**What you have to do**:
Copy the lines of the records verbatim, everything from the line containing "526x500 pixels. Task: Click" down to the line containing "point(731,688)", with both of those lines included.

Saved entries:
-=-=-=-=-

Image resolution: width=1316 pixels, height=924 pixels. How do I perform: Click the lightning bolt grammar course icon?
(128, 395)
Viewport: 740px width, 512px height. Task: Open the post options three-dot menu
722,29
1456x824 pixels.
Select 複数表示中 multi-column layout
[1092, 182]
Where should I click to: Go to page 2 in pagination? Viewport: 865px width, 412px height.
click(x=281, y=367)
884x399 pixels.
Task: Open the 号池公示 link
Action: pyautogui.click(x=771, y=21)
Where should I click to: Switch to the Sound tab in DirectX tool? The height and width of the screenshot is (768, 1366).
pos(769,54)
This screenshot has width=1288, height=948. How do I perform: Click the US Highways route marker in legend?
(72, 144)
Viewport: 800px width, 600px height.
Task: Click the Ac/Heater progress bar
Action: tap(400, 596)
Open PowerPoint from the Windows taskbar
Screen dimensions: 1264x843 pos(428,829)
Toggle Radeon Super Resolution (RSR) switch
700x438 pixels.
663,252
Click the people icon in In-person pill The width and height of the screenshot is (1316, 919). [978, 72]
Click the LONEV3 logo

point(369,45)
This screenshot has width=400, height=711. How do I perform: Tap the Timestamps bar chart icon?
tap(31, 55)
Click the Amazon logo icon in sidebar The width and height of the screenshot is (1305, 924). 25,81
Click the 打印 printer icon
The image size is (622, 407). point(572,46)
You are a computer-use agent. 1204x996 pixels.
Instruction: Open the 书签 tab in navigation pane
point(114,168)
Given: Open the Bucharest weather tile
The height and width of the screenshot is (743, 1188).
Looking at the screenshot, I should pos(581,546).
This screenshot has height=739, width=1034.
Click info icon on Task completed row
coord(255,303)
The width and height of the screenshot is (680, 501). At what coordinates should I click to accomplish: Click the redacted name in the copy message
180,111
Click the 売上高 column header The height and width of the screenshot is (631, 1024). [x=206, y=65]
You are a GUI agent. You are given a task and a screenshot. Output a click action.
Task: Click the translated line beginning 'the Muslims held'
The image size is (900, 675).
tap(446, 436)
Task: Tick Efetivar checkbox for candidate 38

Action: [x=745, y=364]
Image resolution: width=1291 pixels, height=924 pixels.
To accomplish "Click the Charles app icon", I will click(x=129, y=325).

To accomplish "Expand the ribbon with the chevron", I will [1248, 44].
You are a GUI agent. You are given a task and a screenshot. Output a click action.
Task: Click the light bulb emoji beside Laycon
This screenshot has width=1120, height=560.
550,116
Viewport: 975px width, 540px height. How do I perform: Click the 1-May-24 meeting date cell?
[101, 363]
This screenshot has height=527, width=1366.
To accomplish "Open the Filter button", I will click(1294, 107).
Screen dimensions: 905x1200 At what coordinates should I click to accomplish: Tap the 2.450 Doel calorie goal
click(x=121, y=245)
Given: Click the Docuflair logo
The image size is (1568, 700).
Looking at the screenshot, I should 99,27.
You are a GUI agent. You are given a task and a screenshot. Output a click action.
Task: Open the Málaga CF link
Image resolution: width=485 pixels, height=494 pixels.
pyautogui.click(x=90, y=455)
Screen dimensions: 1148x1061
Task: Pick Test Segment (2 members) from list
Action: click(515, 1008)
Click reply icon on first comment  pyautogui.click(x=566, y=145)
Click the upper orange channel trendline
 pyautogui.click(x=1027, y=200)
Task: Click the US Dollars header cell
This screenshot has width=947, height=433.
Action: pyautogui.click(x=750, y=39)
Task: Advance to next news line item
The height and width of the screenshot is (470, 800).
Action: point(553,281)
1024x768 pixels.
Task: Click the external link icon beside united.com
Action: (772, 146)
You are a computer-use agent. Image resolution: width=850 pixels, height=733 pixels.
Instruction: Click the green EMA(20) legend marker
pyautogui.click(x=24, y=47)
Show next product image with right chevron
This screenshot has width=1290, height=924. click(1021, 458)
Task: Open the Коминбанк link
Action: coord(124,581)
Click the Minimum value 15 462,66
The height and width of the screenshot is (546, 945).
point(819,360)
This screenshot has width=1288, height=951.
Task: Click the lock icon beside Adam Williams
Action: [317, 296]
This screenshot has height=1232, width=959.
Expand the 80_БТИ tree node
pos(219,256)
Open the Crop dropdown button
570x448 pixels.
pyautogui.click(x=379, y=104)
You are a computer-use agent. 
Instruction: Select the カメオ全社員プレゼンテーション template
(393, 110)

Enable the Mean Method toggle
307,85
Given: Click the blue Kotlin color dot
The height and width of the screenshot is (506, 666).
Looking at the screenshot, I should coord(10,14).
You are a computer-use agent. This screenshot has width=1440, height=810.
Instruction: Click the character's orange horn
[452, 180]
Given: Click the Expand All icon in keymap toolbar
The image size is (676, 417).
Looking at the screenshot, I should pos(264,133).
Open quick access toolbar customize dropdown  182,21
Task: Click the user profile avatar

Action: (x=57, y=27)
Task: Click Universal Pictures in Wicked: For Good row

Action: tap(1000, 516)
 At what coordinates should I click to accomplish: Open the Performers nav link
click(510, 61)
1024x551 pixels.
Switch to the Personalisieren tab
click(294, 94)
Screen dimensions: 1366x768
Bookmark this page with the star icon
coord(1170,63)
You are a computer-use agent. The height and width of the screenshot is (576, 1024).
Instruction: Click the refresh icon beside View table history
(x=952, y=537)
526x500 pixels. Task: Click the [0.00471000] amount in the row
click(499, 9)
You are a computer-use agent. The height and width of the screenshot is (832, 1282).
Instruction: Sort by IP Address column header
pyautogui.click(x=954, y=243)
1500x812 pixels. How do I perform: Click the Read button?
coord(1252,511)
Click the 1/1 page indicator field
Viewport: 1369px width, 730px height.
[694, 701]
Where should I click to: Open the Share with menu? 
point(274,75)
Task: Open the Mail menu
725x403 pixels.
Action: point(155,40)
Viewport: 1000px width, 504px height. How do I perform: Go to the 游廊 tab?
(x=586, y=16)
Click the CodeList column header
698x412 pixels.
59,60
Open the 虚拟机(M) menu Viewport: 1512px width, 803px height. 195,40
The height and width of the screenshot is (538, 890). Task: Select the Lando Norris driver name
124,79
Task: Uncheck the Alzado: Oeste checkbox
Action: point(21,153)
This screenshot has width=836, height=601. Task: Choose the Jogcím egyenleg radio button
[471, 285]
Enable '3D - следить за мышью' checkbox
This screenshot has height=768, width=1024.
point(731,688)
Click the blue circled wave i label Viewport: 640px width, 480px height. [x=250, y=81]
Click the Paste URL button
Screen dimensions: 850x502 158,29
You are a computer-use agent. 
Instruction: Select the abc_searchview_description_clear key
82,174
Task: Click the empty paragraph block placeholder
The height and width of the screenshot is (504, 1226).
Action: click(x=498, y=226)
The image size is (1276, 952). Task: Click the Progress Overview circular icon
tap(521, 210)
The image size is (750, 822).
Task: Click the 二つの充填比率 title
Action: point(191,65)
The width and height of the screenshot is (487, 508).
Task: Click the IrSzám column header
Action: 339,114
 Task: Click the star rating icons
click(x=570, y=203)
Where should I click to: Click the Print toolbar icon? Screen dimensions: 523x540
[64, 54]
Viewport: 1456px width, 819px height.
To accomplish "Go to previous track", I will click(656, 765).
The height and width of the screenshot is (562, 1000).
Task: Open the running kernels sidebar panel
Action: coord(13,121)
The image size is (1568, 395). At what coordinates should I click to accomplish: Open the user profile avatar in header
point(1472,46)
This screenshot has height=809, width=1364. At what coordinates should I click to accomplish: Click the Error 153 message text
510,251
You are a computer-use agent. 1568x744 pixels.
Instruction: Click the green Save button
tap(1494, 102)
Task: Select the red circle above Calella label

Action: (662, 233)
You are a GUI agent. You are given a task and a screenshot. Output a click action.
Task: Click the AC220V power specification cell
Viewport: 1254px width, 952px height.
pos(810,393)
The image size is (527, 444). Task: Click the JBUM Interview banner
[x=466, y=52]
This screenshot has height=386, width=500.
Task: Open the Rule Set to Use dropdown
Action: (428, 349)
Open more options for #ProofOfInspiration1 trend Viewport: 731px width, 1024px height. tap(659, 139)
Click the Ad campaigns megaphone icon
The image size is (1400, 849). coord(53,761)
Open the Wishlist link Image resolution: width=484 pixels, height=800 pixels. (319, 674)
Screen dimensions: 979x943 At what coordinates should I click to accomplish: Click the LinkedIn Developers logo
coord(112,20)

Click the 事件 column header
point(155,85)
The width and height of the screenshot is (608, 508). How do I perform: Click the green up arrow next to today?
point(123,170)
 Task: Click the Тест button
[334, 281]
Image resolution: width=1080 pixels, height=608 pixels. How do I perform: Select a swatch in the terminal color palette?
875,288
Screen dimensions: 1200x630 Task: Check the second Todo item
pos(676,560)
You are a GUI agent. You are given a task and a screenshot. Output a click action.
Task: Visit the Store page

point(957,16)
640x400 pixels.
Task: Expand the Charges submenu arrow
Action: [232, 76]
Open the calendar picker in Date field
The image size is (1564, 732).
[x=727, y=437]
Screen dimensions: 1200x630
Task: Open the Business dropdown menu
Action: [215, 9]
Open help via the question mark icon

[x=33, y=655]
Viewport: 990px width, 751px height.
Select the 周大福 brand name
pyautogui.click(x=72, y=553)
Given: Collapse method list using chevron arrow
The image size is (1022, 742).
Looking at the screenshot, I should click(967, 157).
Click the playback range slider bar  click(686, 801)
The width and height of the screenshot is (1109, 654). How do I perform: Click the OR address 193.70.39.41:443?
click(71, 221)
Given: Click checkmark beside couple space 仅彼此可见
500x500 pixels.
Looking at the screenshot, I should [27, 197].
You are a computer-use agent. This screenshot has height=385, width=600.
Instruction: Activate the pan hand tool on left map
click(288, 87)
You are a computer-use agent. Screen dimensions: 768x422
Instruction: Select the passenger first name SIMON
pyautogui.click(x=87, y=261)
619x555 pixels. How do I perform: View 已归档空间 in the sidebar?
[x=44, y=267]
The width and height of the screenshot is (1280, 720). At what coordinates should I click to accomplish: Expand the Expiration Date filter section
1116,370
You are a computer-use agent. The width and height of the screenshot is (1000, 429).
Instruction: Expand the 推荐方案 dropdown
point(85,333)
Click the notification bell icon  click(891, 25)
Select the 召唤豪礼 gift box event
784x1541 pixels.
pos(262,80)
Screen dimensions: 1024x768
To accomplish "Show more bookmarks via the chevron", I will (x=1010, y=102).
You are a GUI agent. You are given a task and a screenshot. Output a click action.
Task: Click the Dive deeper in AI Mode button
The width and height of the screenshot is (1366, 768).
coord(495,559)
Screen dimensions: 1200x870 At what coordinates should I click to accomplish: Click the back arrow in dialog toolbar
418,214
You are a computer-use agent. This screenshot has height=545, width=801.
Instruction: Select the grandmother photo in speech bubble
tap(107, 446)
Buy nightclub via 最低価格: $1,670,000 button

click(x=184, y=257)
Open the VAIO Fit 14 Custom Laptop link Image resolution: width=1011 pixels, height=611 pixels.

-=-=-=-=-

**Answer to the problem**:
526x500 pixels. Task: Click the [0.00471000] amount in the row
click(499, 9)
You are a computer-use agent. The height and width of the screenshot is (832, 1282).
Instruction: Sort by IP Address column header
pyautogui.click(x=954, y=243)
1500x812 pixels. How do I perform: Click the Read button?
coord(1252,511)
Click the 1/1 page indicator field
Viewport: 1369px width, 730px height.
[694, 701]
Where should I click to: Open the Share with menu? 
point(274,75)
Task: Open the Mail menu
725x403 pixels.
Action: point(155,40)
Viewport: 1000px width, 504px height. How do I perform: Go to the 游廊 tab?
(x=586, y=16)
Click the CodeList column header
698x412 pixels.
59,60
Open the 虚拟机(M) menu Viewport: 1512px width, 803px height. 195,40
The height and width of the screenshot is (538, 890). Task: Select the Lando Norris driver name
124,79
Task: Uncheck the Alzado: Oeste checkbox
Action: point(21,153)
This screenshot has width=836, height=601. Task: Choose the Jogcím egyenleg radio button
[471, 285]
Enable '3D - следить за мышью' checkbox
This screenshot has height=768, width=1024.
point(731,688)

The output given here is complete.